Tuesday, October 31, 2006

Merit or Grace?

Yesterday I awoke with a panicked sense of how-will-I-ever-get-everything-done-today? coursing through my veins. The sun wasn't even up yet, and already I was fretting about all the deadlines I had in my work and the seemingly limited number of hours I had to complete everything. Editors were (and are) waiting. Family members had needs and expectations. I of course had preferences about how I wanted to spend my time.

The first thing I did when I noticed that frightening refrain in my head was to pray about it and do my best to release the unknown day into the hands of the Source who is love and light and harmony. God didn't want me to have a fretful, frightened day. God knows from the span of infinity how pointless it is to give too much sway to momentary upsets. They come and go like leaves floating on water. They are best noticed, acknowledged, and acted on if necessary--but not to be taken too seriously.

After distancing myself a little from the fear (by praying about it), I was able to get some perspective on it. I realized that that panic, for me, comes from a fear of not doing what I say I will, which comes from a fear of not doing the right thing, which comes from a fear of letting people down. As I traced each level of the thought process that produced that awful feeling, I realized at that the root of it was a belief that I had to do everything right--or else. Or else what? What happens if I don't do everything right? What happens if I mess up? What happens if life intervenes and I can't possibly live up to all the obligations I have created for myself?

That's where Grace comes in. Grace isn't about earning or deserving anything. It's not about coloring in the lines, showing up prepared at a meeting, doing or saying the right thing at the right moment.

When I am reacting in fear to the many obligations I have today, I am at some deep level believing that I must do the right things in the right way to be okay. That's a belief in merit, not a belief in grace.

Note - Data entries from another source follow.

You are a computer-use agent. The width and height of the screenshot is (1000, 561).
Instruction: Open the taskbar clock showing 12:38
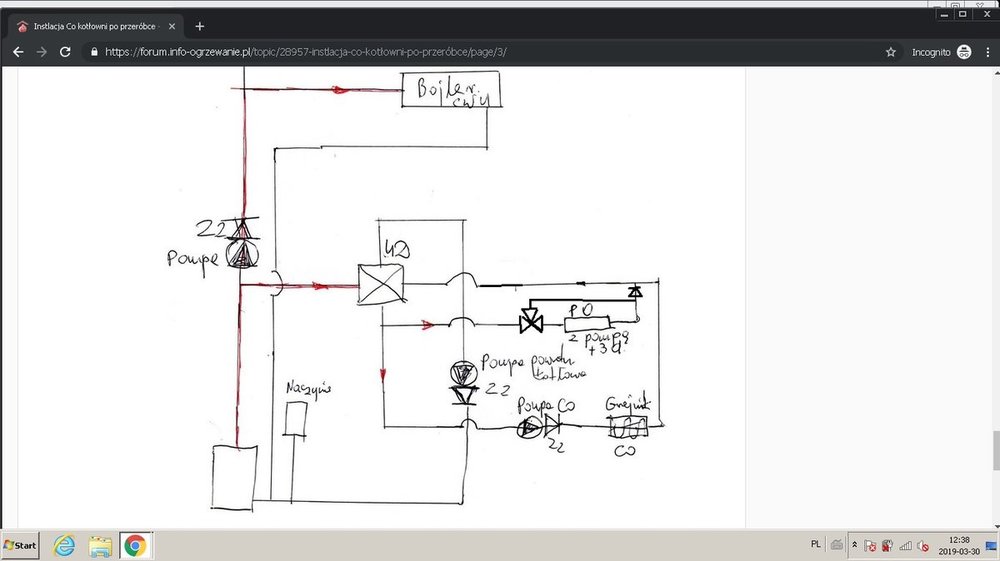pos(960,545)
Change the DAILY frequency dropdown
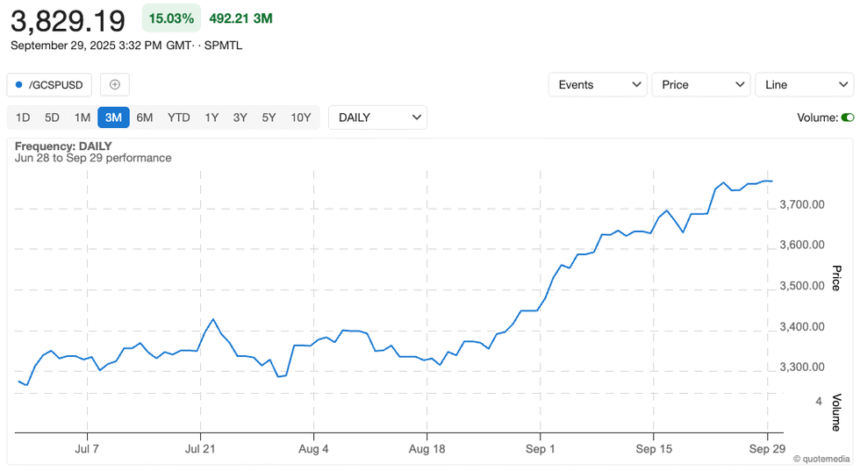This screenshot has height=471, width=860. pyautogui.click(x=377, y=118)
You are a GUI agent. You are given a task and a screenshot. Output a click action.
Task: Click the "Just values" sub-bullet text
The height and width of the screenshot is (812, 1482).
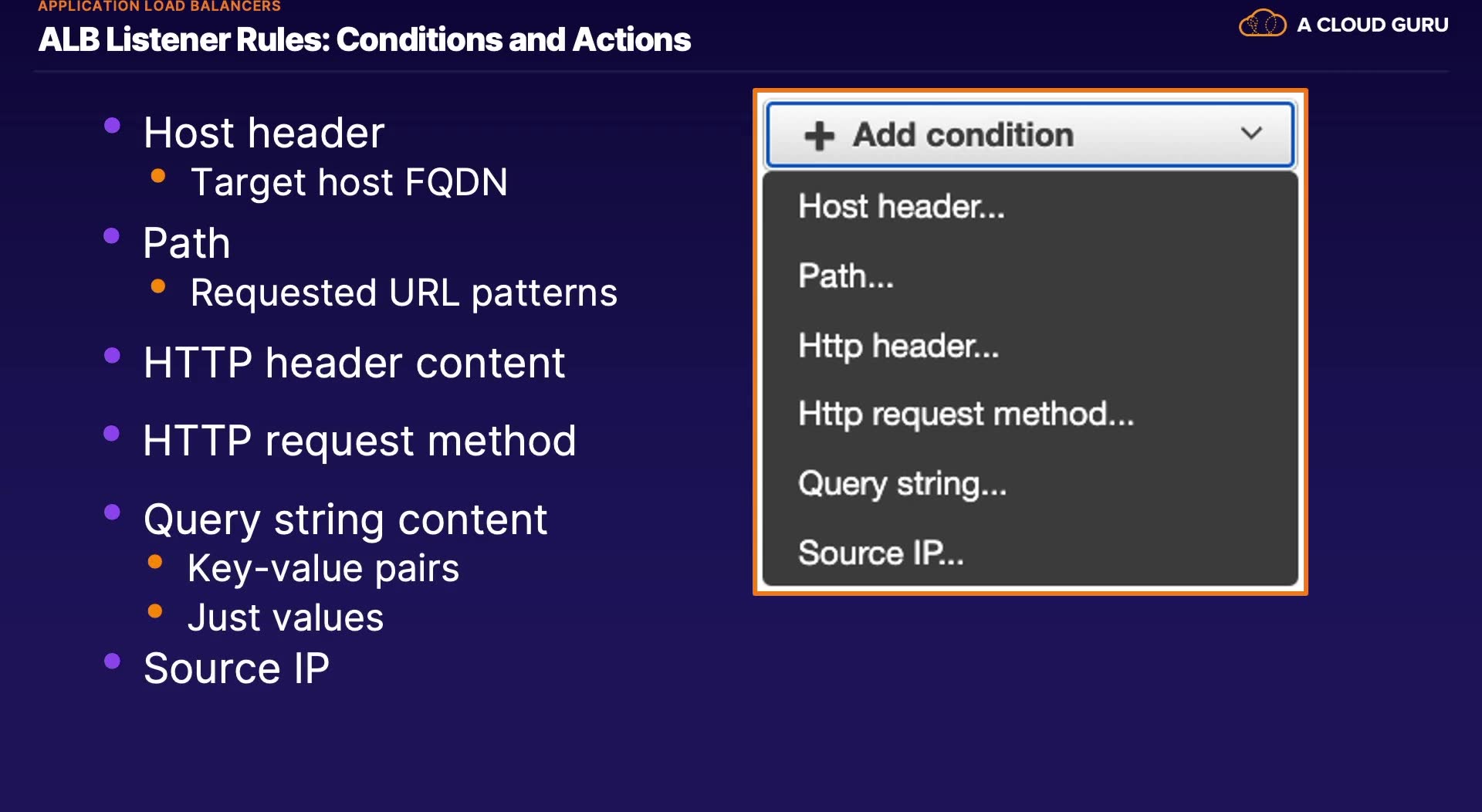pos(286,618)
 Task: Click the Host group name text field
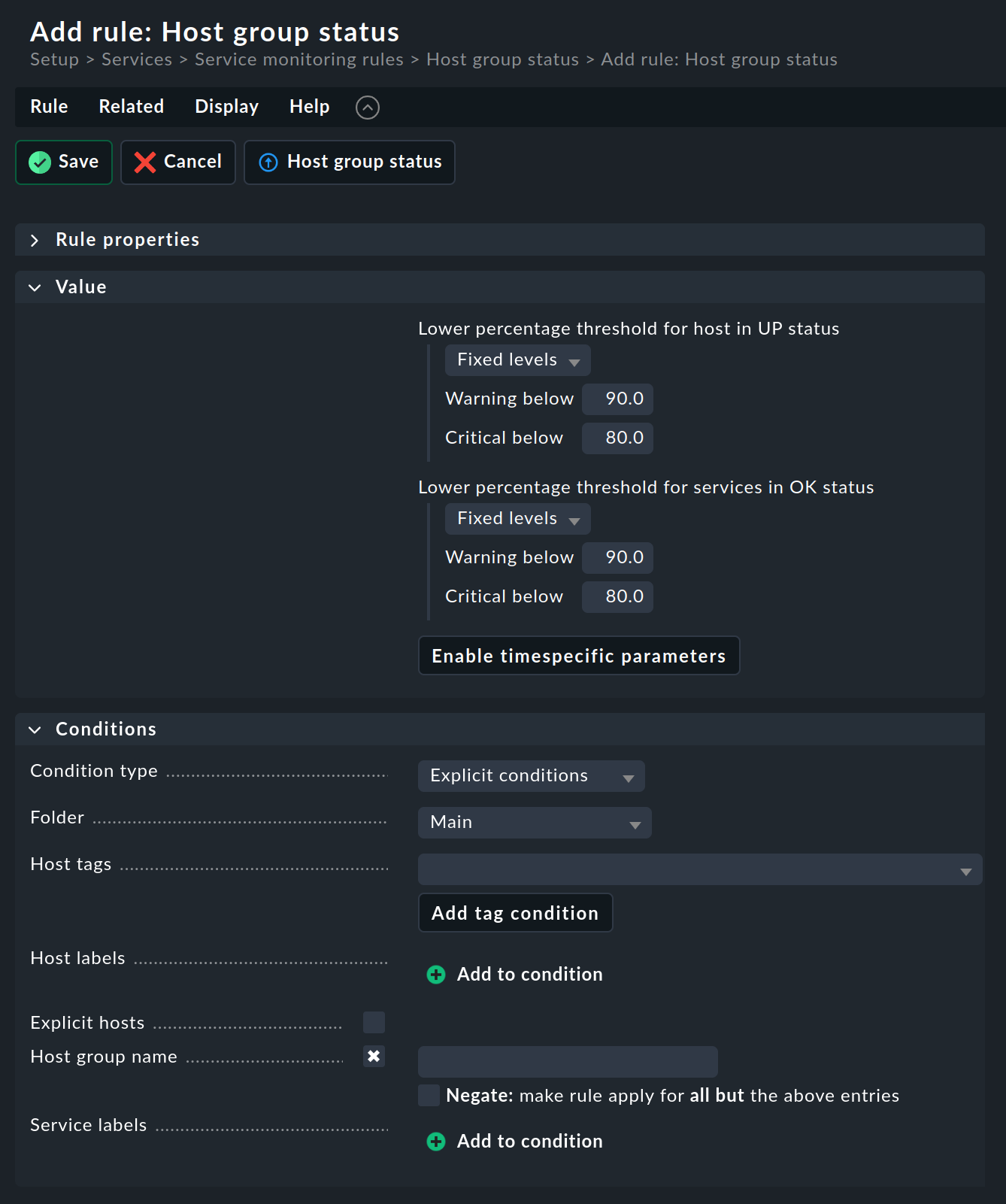pyautogui.click(x=568, y=1061)
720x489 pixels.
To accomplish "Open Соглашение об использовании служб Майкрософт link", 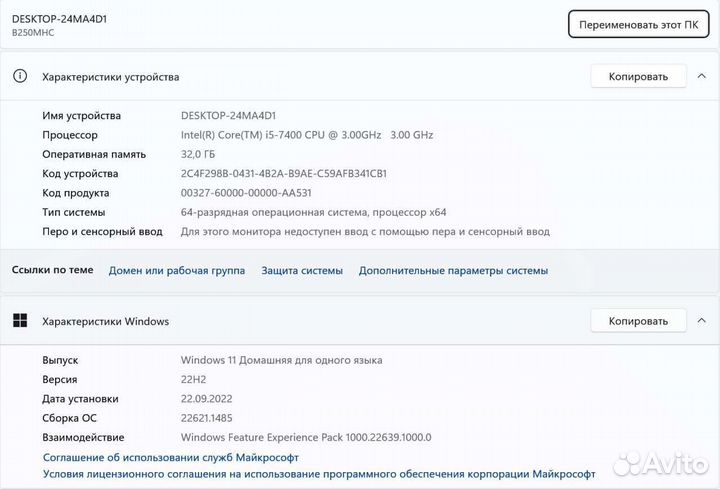I will click(x=170, y=456).
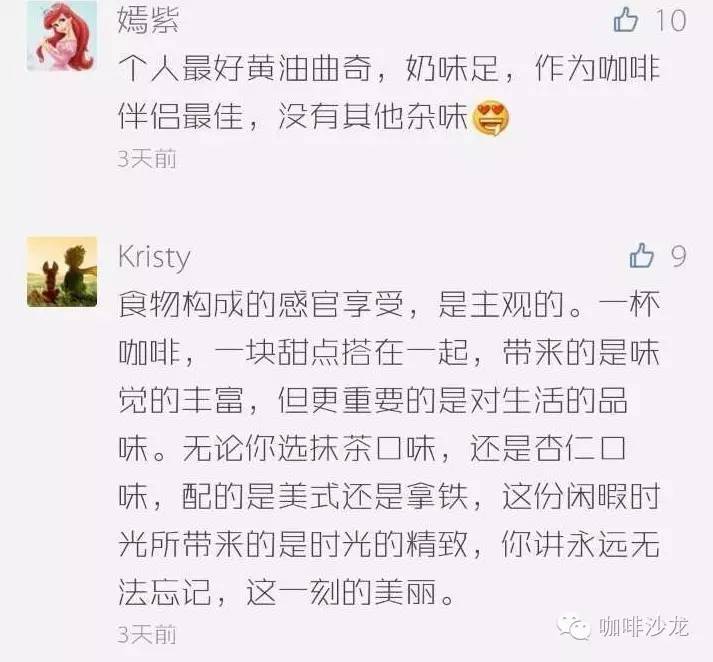Click the WeChat logo watermark
The image size is (713, 662).
(x=574, y=627)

Doing what I say I will do is important to me, and I try to live and work in such a way that I honor that principle in my life. But when I do it out of fear, I lose touch with the world of Grace, which I believe is where God really lives--in peace, harmony, light, and the everything's-okayness that is so conspicuously missing when I'm running through my day trying to escape an imaginary, invisible stress monster that seems always at my heels.